_記述問題:_
以下のエントリに含まれる行を、一字一句変えずにすべて抽出してください。回答には画像を含めないでください。

_元エントリ:_

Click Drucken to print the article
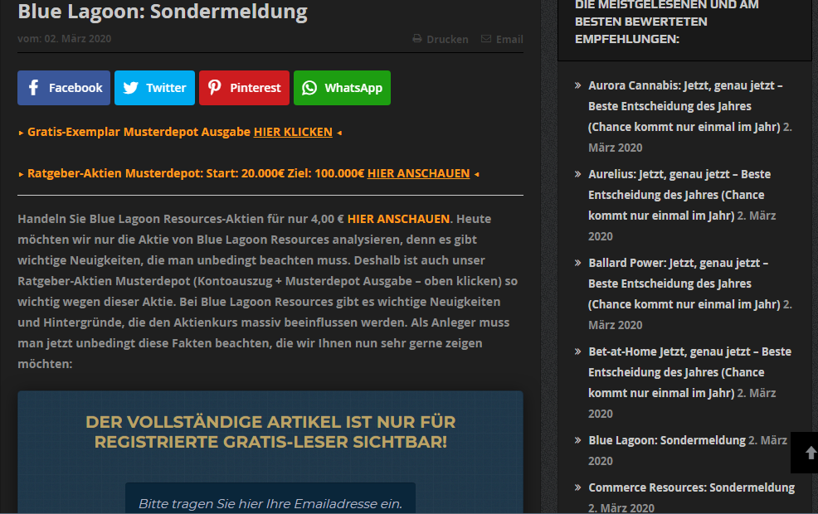This screenshot has width=818, height=514. coord(446,39)
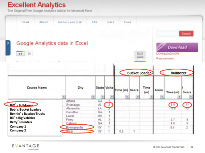Click the 840 tweets counter badge
205x153 pixels.
[140, 55]
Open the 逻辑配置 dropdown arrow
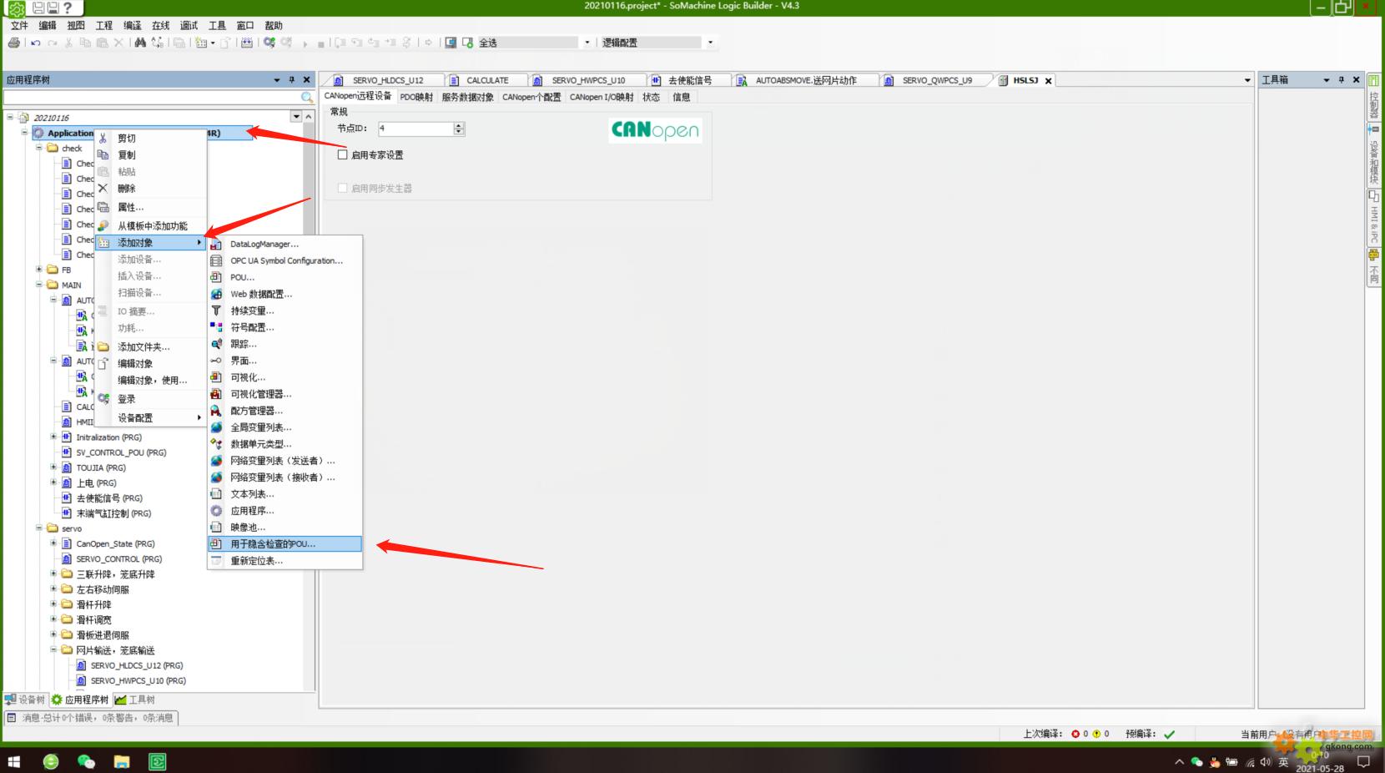The height and width of the screenshot is (773, 1385). (710, 43)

_記述解答:_
Click Drucken to print the article
This screenshot has width=818, height=514. coord(446,39)
Click the 840 tweets counter badge
205x153 pixels.
[140, 55]
Open the 逻辑配置 dropdown arrow
The height and width of the screenshot is (773, 1385). (710, 43)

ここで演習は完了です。